- **Tasks and exercises**
1. Answer these questions from the comment thread, each on its own line:
(a) What confirmation name did Deacon John M. Bresnahan's oldest son take?
(b) According to Lamaur, who is the second source in the article?
(c) Around which feast do many Catholic parishes hold a blessing of the animals?
2. Extract a passage from the comment thread word for word. Begin at the words "And Jerry–the reason" and stop after "atheistic Communist tyranny.".

- **Selected excerpt**
Content starts


  • Sarah Pulliam Bailey

    Jerry, I think you could make the case that those stories were not just important from a worldly perspective. I sympathize with reporters who complain that their puppy stories get ready more than their “the next leader of China” stories. From a news perspective, the dog story is not really that important. From a storytelling perspective, it’s a nice way to dig deeper in what appeared to be a light story for the hits. I think CNN handled it fairly well on the blog. If it had been the lead breaking story on the website, I might pause for concern. Thanks for these additional story links.

  • http://www.tmatt.net tmatt


    He certainly can attend the Gaia Mass every fall at the Cathedral of St. John the Divine (Episcopal) in NYC.

    Or, if the witty UMC bishop is right, this trend could be the key to a major story: The recovery of liberal Mainline Protestantism, through the evangelism of canines (instead of converts and children). This was the subject of his famous satire: “My Dog The Methodist.”

    See: http://www.google.com/search?q=%22My+Dog+The+Methodist%22&hl=en

  • Deacon John M. Bresnahan

    matt–Actually many Catholic parishes have a blessing of the animals on or around the feast of St. Francis of Assisi. I’m not sure what feast in the Christian calendar Gaia is.
    And Jerry–the reason the Catholic(and Orthodox Churches) recognize and canonize people as saints is to provide–as you wrote– “stories that inspire people and stories that inspire hope…”
    The 20th century seems to have provided many such people. My oldest son’s confirmation name is “Maximillian” after the priest who stepped forward at Auschwitz to take the place of a man who was to be executed and who had a wife and family.
    The Orthodox Churches are doing the research to be able to recognize the thousands of heroic saints who died or risked their lives for others and their Faith under the decades of atheistic Communist tyranny.

  • Lynn

    It does seem odd to omit what denomination Mr. Boyd belongs to. Perhaps the reporter thought that doing so might limit the appeal of the story?

    I can’t confirm this from personal experience, but one blogger, commenting on the CNN article, had this observation about Mr. Boyd:

    (The prayer that the owner recited, the cadence of it along with the accent definitely told me that this guy was Southern Baptist and from Texas. There was no doubt about that!)

  • jcalvin

    Swiss cheese journalism: Omissions even more significant than the flavor of Mr. Boyd’s faith: Did the reporter confirm his military service and the claims of his exploits? Did the reporter confirm Mr. Boyd’s medical history? His voice shook on the telephone as he told his story — and that proves what? That he is a good actor. Did the reporter actually visit Mr. Boyd and personally observe the dog in prayer?

  • Jenny

    jcalvin, despite the fact that some people lie, it doesn’t mean all are guilty of the same. Given the fact that this man isn’t angling for money, the video gained attention because it was online, and CNN most likely contacted him to do a human interest story, I don’t believe this man needs to be grilled like a politician.

  • Lamaur

    Confirming military service is valuable, though even if the reporter did that, I don’t think it’s that necessary to weave the confirmation into this narrative. For the medical history, realistically how many doctors would have had to been reached for this story, for which Boyd would have had to give permission to them to speak about his various conditions? And some of those were military doctors, so that could well be a double hurdle.

    Otherwise, the article does have a second source (his mother), who confirms he’s been ill and is a military veteran.

  • Sarah Pulliam Bailey

    Well said, Lamaur. I think it’s appropriate to be a bit skeptical and to do checks, but at some point, you have to move on to your next story.

Content ends

- **Information given**
Content starts

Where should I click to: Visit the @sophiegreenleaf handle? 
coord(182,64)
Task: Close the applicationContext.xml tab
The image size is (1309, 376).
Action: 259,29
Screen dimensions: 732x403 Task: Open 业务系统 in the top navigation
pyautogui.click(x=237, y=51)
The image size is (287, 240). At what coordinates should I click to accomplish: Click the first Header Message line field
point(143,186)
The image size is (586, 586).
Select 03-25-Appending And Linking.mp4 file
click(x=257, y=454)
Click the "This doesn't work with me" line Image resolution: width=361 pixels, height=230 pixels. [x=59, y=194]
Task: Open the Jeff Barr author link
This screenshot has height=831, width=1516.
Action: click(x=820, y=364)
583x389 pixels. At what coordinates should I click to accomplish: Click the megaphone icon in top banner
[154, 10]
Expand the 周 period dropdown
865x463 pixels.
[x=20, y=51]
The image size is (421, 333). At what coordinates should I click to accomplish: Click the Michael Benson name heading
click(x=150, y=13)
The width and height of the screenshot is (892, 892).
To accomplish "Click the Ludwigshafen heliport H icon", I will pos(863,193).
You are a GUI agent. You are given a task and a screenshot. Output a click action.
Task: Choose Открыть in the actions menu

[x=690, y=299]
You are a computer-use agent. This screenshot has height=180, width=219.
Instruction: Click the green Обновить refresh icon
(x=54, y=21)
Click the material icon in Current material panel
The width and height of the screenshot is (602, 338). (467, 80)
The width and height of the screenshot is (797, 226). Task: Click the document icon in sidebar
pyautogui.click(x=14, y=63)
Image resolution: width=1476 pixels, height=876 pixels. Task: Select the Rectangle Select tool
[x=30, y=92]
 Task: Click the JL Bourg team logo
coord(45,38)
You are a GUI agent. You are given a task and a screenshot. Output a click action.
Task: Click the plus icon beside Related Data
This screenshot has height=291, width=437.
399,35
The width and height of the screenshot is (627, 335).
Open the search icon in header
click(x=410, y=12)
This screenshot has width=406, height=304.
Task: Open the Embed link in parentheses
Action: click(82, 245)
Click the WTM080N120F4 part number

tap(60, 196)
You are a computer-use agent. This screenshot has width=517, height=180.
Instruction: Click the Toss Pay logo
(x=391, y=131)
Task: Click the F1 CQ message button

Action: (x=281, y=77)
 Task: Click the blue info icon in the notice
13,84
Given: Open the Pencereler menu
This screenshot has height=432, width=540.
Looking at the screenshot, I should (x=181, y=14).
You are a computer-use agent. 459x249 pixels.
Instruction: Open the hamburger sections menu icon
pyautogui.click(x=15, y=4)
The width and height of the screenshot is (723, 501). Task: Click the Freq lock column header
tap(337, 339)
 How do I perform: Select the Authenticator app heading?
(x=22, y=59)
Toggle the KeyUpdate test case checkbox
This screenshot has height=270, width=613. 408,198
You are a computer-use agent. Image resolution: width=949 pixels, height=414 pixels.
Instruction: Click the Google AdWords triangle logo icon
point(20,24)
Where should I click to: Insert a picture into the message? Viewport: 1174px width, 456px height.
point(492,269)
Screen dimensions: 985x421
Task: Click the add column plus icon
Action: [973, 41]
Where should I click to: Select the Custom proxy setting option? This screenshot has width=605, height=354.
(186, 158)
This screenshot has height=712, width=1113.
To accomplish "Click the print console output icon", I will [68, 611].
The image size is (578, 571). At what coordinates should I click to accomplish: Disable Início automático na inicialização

Content ends

- **Answers by item number**
1.
(a) Maximillian
(b) His mother
(c) The feast of St. Francis of Assisi

2.
And Jerry–the reason the Catholic(and Orthodox Churches) recognize and canonize people as saints is to provide–as you wrote– “stories that inspire people and stories that inspire hope…”
    The 20th century seems to have provided many such people. My oldest son’s confirmation name is “Maximillian” after the priest who stepped forward at Auschwitz to take the place of a man who was to be executed and who had a wife and family.
    The Orthodox Churches are doing the research to be able to recognize the thousands of heroic saints who died or risked their lives for others and their Faith under the decades of atheistic Communist tyranny.